# WHAT YOU SHOULD DO
In the records below, copy out word for word everything from the line containing "Image resolution: width=648" down to the line containing "[x=617, y=156]", including both of those lines.

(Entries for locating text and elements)
***

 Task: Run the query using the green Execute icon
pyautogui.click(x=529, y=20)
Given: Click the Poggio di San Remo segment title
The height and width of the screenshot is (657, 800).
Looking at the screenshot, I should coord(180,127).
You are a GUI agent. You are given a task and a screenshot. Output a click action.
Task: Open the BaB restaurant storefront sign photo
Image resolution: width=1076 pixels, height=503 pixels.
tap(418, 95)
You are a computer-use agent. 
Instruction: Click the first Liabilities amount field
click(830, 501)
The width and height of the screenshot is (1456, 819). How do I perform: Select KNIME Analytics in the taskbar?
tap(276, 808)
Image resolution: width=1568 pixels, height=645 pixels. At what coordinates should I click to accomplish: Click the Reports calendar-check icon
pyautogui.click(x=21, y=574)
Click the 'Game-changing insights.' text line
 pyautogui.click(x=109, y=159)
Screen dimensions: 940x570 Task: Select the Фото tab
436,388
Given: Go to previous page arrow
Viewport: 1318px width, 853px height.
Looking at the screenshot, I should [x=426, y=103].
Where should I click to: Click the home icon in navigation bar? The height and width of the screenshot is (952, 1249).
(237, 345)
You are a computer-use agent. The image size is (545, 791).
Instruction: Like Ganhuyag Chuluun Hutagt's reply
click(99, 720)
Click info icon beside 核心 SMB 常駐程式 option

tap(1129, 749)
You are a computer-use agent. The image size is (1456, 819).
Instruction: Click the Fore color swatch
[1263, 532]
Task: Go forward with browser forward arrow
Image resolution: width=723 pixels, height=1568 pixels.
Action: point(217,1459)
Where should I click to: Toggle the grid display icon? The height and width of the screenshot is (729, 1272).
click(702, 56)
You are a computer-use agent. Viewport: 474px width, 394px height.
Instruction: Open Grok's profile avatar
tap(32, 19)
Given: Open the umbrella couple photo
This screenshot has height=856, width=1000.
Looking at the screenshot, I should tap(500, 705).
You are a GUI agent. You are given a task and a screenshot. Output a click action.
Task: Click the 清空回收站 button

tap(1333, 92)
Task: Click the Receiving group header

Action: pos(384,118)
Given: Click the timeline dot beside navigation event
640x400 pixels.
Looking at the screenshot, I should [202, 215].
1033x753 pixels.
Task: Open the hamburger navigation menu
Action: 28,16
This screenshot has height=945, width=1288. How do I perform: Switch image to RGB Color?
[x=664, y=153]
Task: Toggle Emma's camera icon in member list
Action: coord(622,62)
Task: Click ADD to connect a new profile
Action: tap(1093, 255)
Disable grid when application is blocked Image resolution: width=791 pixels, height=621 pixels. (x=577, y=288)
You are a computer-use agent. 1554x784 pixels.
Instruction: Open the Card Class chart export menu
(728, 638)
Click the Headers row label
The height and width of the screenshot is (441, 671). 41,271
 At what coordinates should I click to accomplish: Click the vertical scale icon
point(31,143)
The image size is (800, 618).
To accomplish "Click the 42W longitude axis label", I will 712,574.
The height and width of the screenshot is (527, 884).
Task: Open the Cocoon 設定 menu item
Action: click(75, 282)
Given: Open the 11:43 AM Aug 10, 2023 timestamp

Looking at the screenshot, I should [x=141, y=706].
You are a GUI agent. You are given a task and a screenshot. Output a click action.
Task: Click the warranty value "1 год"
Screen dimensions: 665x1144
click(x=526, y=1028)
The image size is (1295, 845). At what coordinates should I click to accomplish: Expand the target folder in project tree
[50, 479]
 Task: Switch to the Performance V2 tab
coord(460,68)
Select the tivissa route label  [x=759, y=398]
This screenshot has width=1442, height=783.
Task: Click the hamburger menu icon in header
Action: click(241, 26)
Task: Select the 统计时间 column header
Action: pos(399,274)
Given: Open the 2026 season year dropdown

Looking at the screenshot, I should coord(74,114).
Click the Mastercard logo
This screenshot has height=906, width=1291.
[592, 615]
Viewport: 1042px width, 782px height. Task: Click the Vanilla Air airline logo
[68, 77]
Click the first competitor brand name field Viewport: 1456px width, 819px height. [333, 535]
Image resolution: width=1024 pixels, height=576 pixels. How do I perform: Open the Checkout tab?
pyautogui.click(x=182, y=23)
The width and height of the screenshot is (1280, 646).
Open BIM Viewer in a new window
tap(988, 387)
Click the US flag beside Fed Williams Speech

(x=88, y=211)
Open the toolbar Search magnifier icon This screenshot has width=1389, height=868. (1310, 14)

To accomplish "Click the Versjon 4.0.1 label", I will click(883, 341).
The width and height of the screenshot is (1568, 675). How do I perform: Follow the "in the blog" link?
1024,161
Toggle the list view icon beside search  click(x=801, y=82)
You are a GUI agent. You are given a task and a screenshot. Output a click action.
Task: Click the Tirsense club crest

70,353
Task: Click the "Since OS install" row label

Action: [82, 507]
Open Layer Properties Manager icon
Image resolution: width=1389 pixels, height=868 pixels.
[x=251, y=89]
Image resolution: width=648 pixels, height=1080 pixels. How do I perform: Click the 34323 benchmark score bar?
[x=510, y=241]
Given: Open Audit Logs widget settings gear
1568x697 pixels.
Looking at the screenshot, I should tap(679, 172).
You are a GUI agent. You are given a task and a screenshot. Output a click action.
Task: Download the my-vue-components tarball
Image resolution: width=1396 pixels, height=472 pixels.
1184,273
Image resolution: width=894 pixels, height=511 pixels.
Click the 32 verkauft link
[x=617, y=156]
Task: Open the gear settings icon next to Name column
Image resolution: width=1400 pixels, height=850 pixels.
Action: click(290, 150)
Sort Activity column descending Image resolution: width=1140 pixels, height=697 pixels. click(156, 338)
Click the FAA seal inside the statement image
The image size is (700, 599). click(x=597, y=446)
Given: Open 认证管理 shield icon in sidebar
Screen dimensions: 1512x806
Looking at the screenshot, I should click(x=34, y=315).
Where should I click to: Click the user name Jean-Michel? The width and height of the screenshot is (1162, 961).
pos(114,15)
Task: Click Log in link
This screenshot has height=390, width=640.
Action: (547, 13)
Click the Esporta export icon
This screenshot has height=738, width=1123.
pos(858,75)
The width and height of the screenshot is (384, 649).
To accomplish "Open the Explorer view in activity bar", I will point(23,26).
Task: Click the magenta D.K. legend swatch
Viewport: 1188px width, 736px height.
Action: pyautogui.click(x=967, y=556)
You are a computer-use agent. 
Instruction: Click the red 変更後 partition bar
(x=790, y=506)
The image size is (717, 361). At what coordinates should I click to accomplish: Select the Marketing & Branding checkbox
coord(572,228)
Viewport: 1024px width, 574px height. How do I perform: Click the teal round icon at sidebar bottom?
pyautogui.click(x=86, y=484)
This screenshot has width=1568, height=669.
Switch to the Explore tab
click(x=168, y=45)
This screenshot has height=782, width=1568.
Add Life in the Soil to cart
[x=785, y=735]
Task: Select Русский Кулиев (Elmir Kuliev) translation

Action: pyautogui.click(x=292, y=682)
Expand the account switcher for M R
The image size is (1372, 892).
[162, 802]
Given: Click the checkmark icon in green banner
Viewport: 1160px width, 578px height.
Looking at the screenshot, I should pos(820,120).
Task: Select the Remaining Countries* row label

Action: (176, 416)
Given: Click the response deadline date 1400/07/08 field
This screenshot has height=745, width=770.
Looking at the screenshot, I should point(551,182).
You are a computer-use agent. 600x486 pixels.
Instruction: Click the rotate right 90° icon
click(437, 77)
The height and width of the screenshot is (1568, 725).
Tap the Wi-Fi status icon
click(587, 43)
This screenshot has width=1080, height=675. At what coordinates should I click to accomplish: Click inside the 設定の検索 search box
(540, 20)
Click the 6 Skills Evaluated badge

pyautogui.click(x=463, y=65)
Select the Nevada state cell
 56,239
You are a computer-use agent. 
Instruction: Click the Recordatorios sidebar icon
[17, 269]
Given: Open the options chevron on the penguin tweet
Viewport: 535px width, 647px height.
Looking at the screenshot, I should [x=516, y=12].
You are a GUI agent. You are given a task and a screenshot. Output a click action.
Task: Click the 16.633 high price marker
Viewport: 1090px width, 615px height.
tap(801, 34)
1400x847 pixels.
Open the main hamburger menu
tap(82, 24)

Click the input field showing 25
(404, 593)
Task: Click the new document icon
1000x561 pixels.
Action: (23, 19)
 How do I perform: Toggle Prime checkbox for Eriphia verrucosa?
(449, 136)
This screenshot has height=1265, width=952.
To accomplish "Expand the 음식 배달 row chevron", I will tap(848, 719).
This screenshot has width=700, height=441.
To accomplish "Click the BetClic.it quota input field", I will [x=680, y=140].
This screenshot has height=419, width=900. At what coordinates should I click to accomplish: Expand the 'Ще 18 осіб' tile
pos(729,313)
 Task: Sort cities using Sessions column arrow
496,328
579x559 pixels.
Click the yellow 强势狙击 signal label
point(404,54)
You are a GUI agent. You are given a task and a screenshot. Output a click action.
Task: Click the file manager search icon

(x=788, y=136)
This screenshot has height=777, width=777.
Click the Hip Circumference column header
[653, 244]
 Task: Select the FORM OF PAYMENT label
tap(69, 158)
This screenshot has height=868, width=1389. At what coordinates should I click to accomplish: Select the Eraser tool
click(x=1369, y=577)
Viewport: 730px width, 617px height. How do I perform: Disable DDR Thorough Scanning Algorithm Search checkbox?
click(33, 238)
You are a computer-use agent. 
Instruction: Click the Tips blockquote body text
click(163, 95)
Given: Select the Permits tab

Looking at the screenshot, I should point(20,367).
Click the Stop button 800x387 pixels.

***

# EXERCISE OUTPUT
Image resolution: width=648 pixels, height=1080 pixels. How do I perform: Click the 34323 benchmark score bar?
[x=510, y=241]
Given: Open Audit Logs widget settings gear
1568x697 pixels.
Looking at the screenshot, I should tap(679, 172).
You are a GUI agent. You are given a task and a screenshot. Output a click action.
Task: Download the my-vue-components tarball
Image resolution: width=1396 pixels, height=472 pixels.
1184,273
Image resolution: width=894 pixels, height=511 pixels.
Click the 32 verkauft link
[x=617, y=156]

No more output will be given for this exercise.